> [Document excerpt]:
§
Computer system 100 includes a bus 102 or other communication
mechanism for communicating information, and a processor 104
coupled with bus 102 for processing information. Computer system
100 also includes a main memory 106, such as a random access memory
(RAM) or other dynamic storage device, coupled to bus 102 for
storing information and instructions to be executed by processor
104. Main memory 106 also may be used for storing temporary
variables or other intermediate information during execution of
instructions to be executed by processor 104. Computer system 100
further usually includes a read only memory (ROM) 108 or other
static storage device coupled to bus 102 for storing static
information and instructions for processor 104 such as an operating
system. A storage device 110, such as a magnetic disk or optical
disk, is provided and coupled to bus 102 for storing information
and instructions. Usually the data points from time series lines
s1, s2 and s3 is stored in directory structures on storage device
110 and processed by the processor 104.
[0049] Computer system 100 may be coupled via bus 102 to a display
112, such as a cathode ray tube (CRT) or flat screen, for
displaying information to a computer user who is monitoring
performance of the inference engine. An input device 114, including
alphanumeric and other keys, is coupled to bus 102 for
communicating information and command selections to processor 104.
Another type of user input device is cursor control 116, such as a
mouse, a trackball, a touchpad or cursor direction keys for
communicating direction information and command selections to
processor 104 and for controlling cursor movement on display 112.
This input device typically has two degrees of freedom in two axes,
a first axis (e.g., x) and a second axis (e.g., y), that allows the
device to specify positions in a plane.
[0050] The processes described herein are used to develop
inferences for data points and uses computer system 100 as its
hardware platform, but other computer configurations may also be
used such as distributed processing. According to one embodiment,
the process to receive and perform inferences for data points is
provided by computer system 100 in response to processor 104
executing one or more sequences of one or more instructions
contained in main memory 106. Such instructions may be read into
main memory 106 from another computer-readable medium, such as
storage device 110. Execution of the sequences of instructions
contained in main memory 106 causes processor 104 to perform the
process steps described herein. One or more processors in a
multi-processing arrangement may also be employed to execute the
sequences of instructions contained in main memory 106. In
alternative embodiments, hard-wired circuitry may be used in place
of or in combination with software instructions to implement the
teachings of the invention. Thus, embodiments of the invention are
not limited to any specific combination of hardware circuitry and
software.
[0051] The term "computer-readable medium" as used herein refers to
any medium that participates in providing instructions to processor
104 for execution. Such a medium may take many forms, including but
not limited to, non-volatile media, volatile media, and
transmission media. Non-volatile media include, for example,
optical or magnetic disks, such as storage device 110.
§
> [Data segment]:
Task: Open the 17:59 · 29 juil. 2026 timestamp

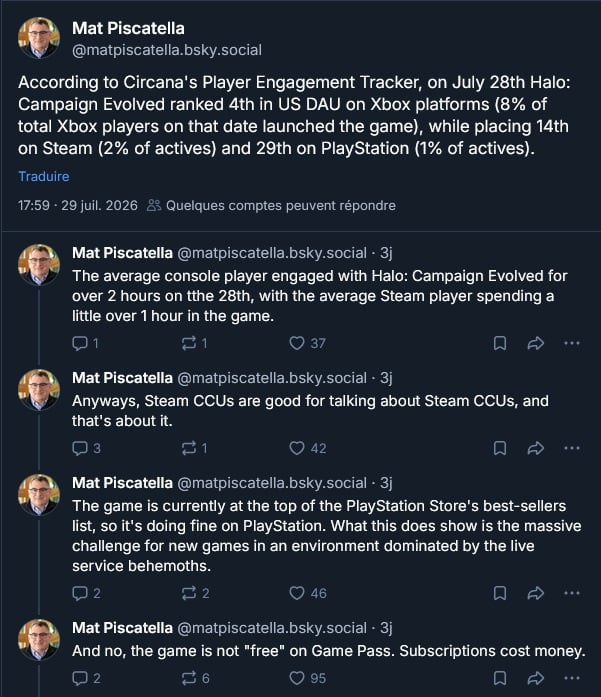Action: [78, 205]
§
> [Objectives]:
1. Answer the following from the computer system description:
(a) What example of static information and instructions for processor 104 does the description give for read only memory 108?
(b) How many degrees of freedom does the cursor control input device typically have?
(c) Which storage device is cited as an example of non-volatile media?
2. Carry on the computer system description from the point where it stops.

> [Answers below]:
1.
(a) An operating system.
(b) Two degrees of freedom in two axes: a first axis (e.g., x) and a second axis (e.g., y).
(c) Storage device 110 (optical or magnetic disks).

2.
[0052] Volatile media include dynamic memory, such as main memory
106. Transmission media include coaxial cables, copper wire and
fiber optics, including the wires that comprise bus 102 and bus
120. Transmission media can also take the form of acoustic or light
waves, such as those generated during radio frequency (RF) and
infrared (IR) data communications. Common forms of
computer-readable media include, for example, a floppy disk, a
flexible disk, hard disk, magnetic tape, any other magnetic medium,
a CD-ROM, DVD, any other optical medium, punch cards, paper tape,
any other physical medium with patterns of holes, a RAM, a PROM,
and EPROM, a FLASH-EPROM, any other memory chip or cartridge, a
carrier wave as described hereinafter, or any other medium from
which a computer can read.
[0053] Various forms of computer readable media may be involved in
supplying one or more sequences of one or more instructions to
processor 104 for execution. For example, the instructions may
initially be borne on a magnetic disk of a remote computer. The
remote computer can load the instructions into its dynamic memory
and send the instructions over a telephone line using a modem. A
modem local to computer system 100 can receive the data on a
telephone line or broadband link and use an infrared transmitter to
convert the data to an infrared signal. An infrared detector
coupled to bus 102 can receive the data carried in the infrared
signal and place the data on bus 102. Bus 102 carries the data to
main memory 106, from which processor 104 retrieves and executes
the instructions. The instructions received by main memory 106 may
optionally be stored on storage device 110 either before or after
execution by processor 104.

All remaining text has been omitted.